Exercise directions -
Only the lines from the one with "The height and" through the end of the material, both ends included, should be retyped exactly.

Records to use -
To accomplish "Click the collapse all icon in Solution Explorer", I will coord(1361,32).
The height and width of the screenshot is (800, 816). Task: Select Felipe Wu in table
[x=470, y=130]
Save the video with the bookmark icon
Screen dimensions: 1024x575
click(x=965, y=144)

Task result -
The height and width of the screenshot is (800, 816). Task: Select Felipe Wu in table
[x=470, y=130]
Save the video with the bookmark icon
Screen dimensions: 1024x575
click(x=965, y=144)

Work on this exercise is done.